*WORK REQUIRED*: Could you please write out each line of the records exactly, minus the pictures?

---- TASK MATERIAL

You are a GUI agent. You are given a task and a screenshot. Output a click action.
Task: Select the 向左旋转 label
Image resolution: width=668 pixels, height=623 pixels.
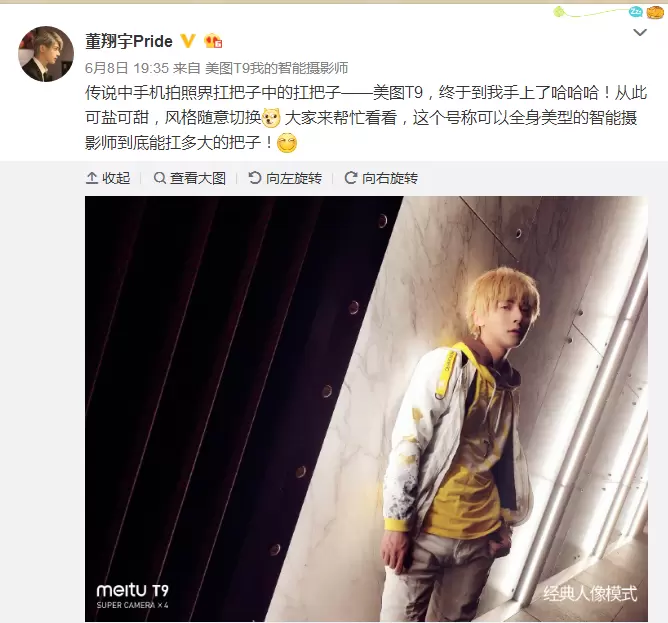[x=294, y=178]
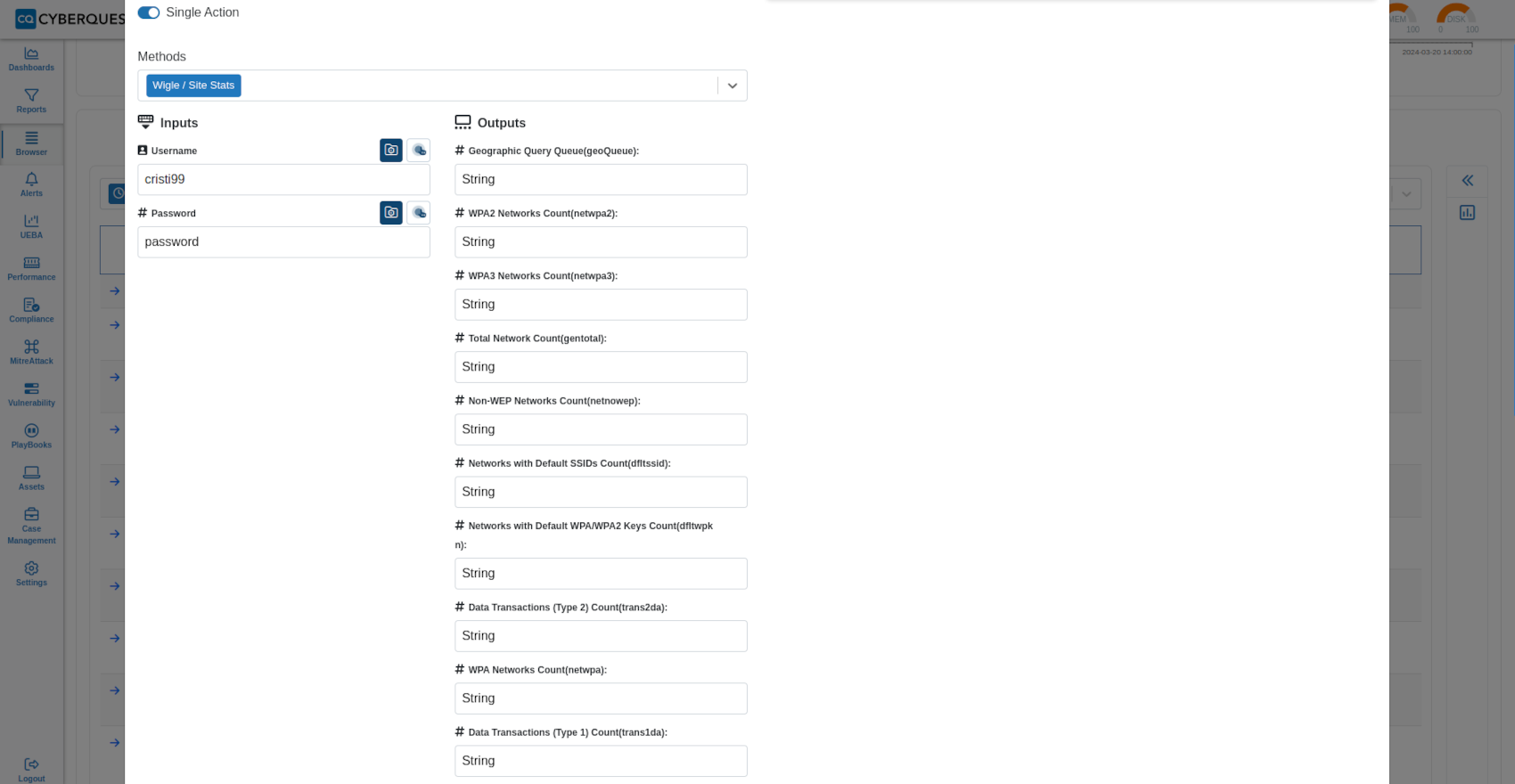Click the Wigle / Site Stats method tag
Viewport: 1515px width, 784px height.
click(193, 86)
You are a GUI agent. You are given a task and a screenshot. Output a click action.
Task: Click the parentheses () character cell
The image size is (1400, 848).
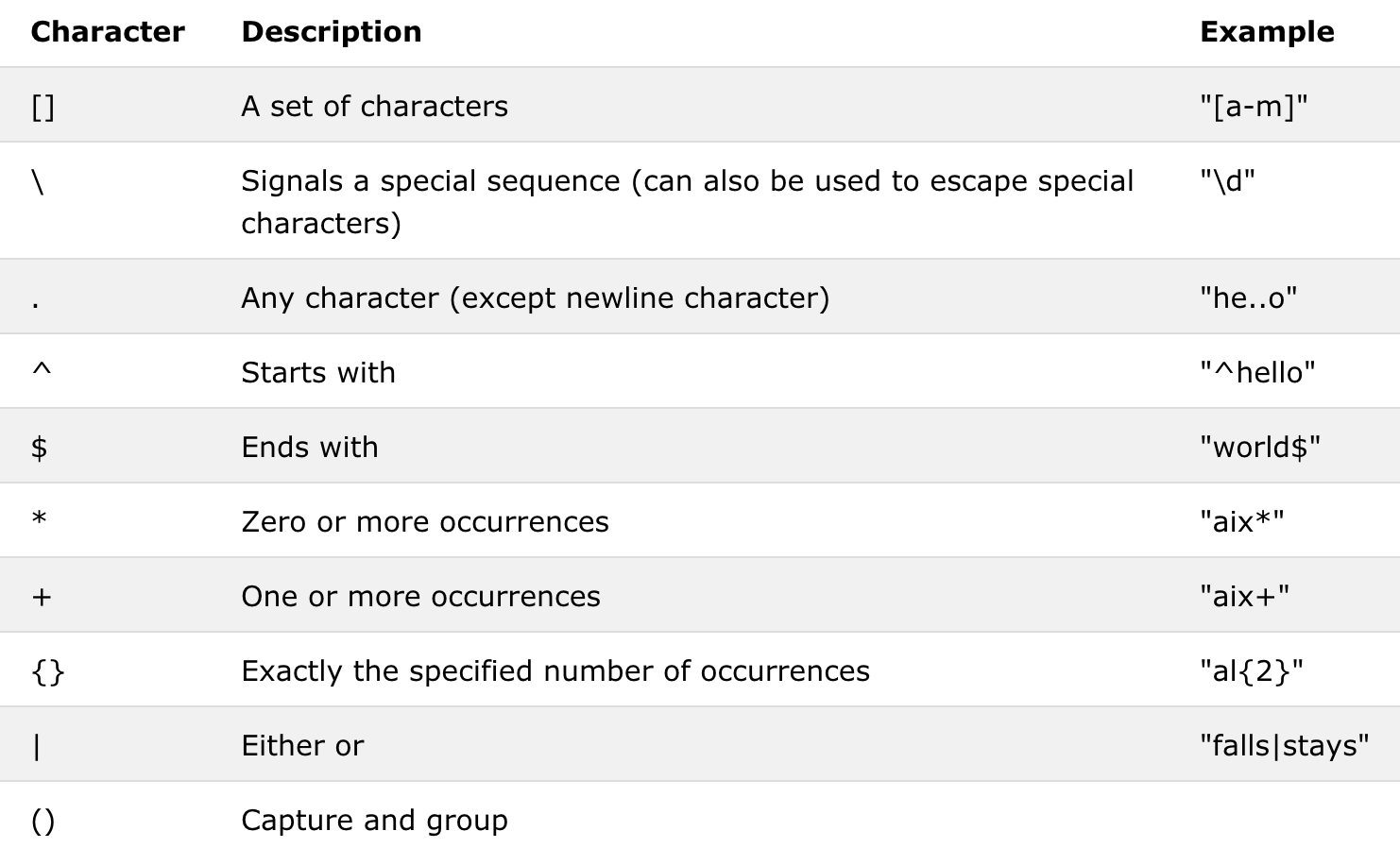point(43,821)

--------

*REPLY*:
You are a GUI agent. You are given a task and a screenshot. Output a click action.
Task: Select the 向左旋转 label
Image resolution: width=668 pixels, height=623 pixels.
[x=294, y=178]
Click the Wigle / Site Stats method tag
Viewport: 1515px width, 784px height.
click(193, 86)
You are a GUI agent. You are given a task and a screenshot. Output a click action.
Task: Click the parentheses () character cell
The image size is (1400, 848).
point(43,821)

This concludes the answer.